A Perioperative Surgical Home (PSH) care model applies a standardized multidisciplinary approach to patient care using evidence-based medicine to modify and improve protocols. Analysis of patient outcome measures, such as postoperative nausea and vomiting (PONV), allows for refinement of existing protocols to improve patient care. We aim to compare the incidence of PONV in patients who underwent primary total joint arthroplasty before and after modification of our PSH pain protocol.


All total joint replacement PSH (TJR-PSH) patients who underwent primary THA (n=149) or TKA (n=212) in the study period were included. The modified protocol added a single dose of intravenous (IV) ketorolac given in the operating room and oxycodone immediate release orally instead of IV Hydromorphone in the Post Anesthesia Care Unit (PACU). The outcomes were (1) incidence of PONV and (2) average pain score in the PACU. We also examined the effect of primary anesthetic (spinal vs. GA) on these outcomes. The groups were compared using chi-square tests of proportions.


The incidence of post-operative nausea in the PACU decreased significantly with the modified protocol (27.4% vs. 38.1%, p=0.0442). There was no difference in PONV based on choice of anesthetic or procedure. Average PACU pain scores did not differ significantly between the two protocols.

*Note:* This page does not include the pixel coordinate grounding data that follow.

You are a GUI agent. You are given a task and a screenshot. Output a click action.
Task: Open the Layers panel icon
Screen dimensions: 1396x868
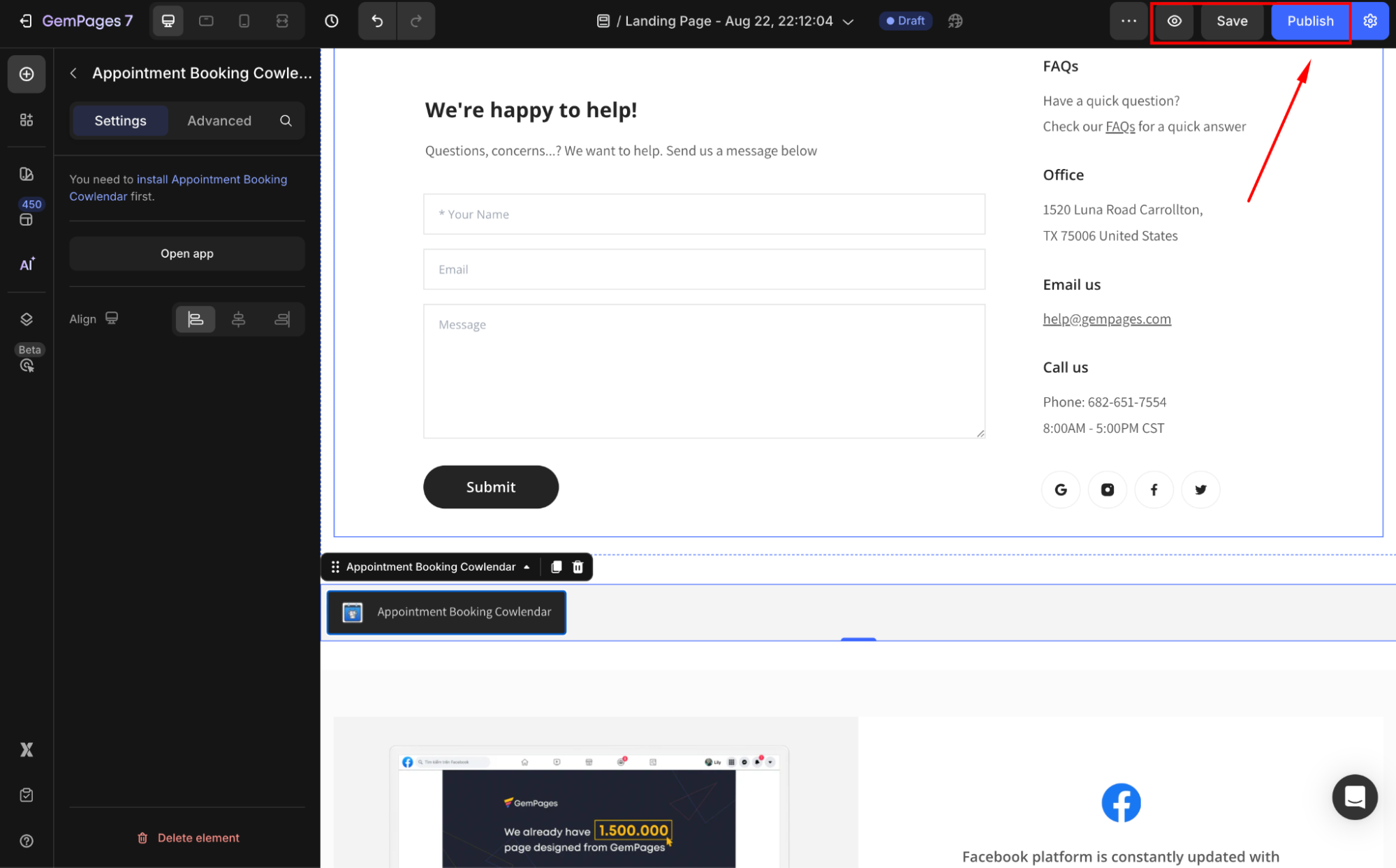coord(27,319)
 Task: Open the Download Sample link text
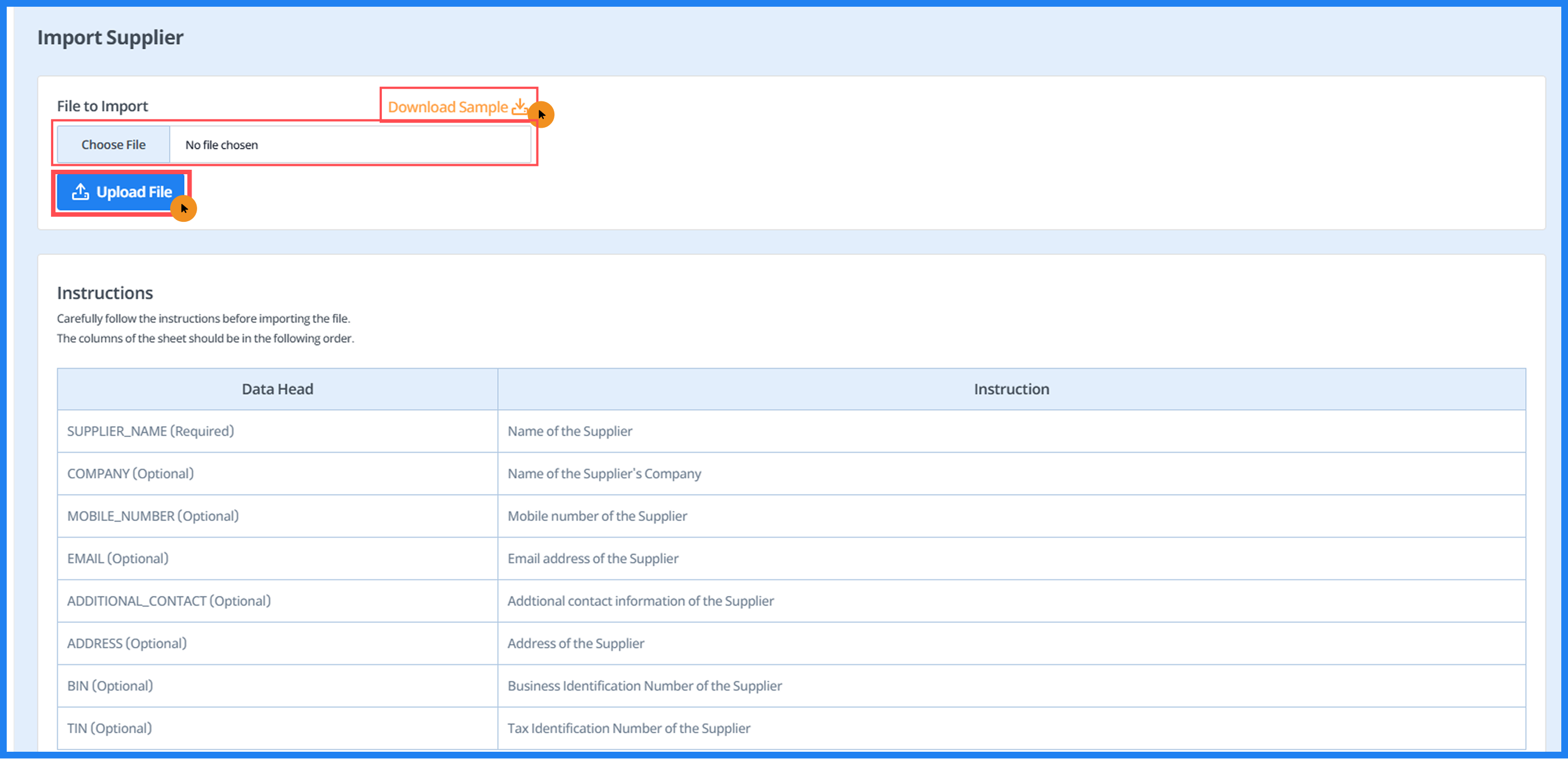coord(447,107)
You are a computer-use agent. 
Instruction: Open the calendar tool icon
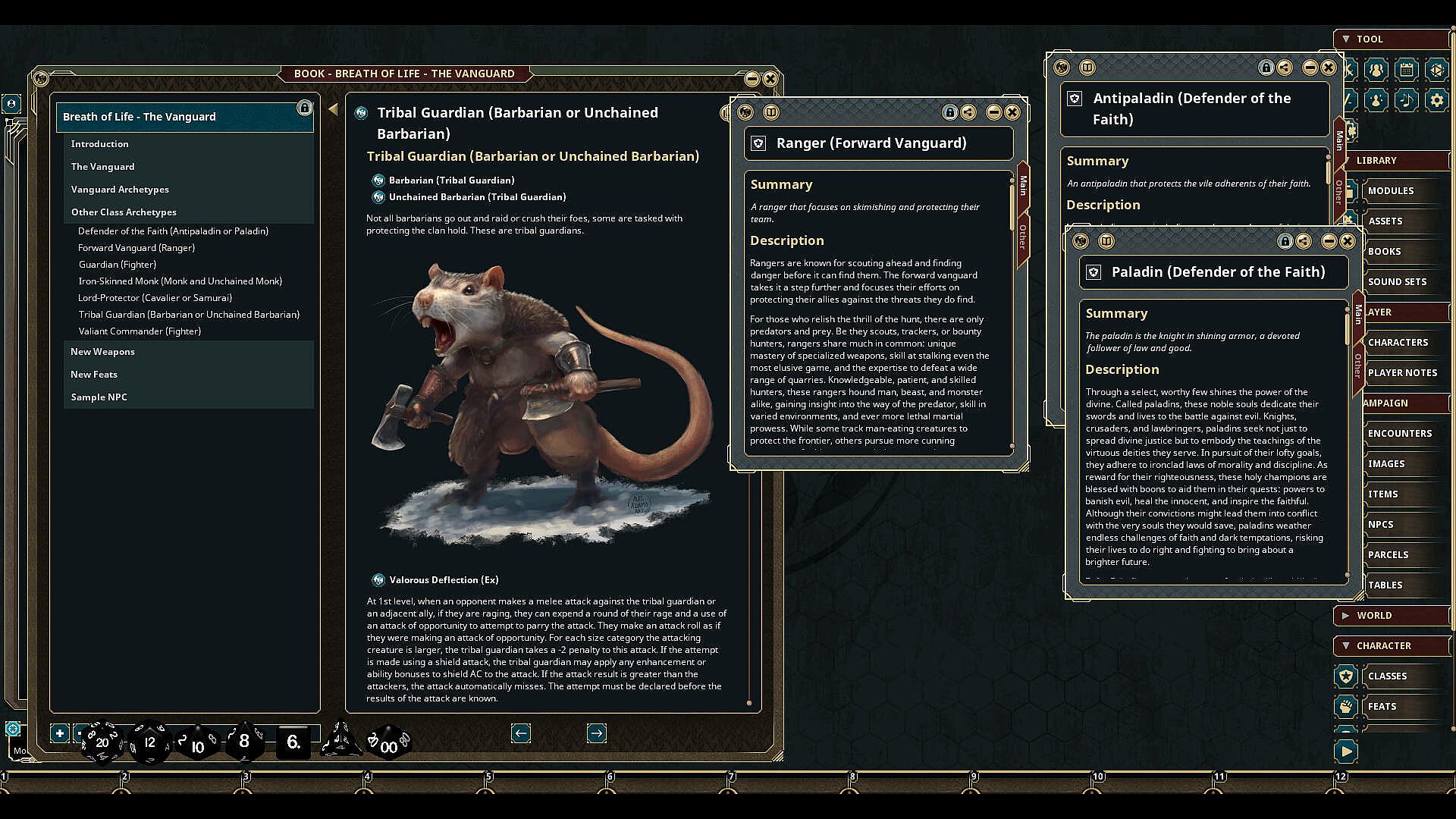tap(1406, 70)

Simple modifications to TJR-PSH multimodal pain management protocol, with decrease in IV narcotic use, resulted in a lower incidence of postoperative nausea, without compromising average PACU pain scores. This report demonstrates the need for continuous monitoring of PSH pathways and implementation of revisions as needed.

Keywords: Multimodal pain management, Narcotics, Opioids, Perioperative surgical home, Postoperative nausea and vomiting, Total joint replacement.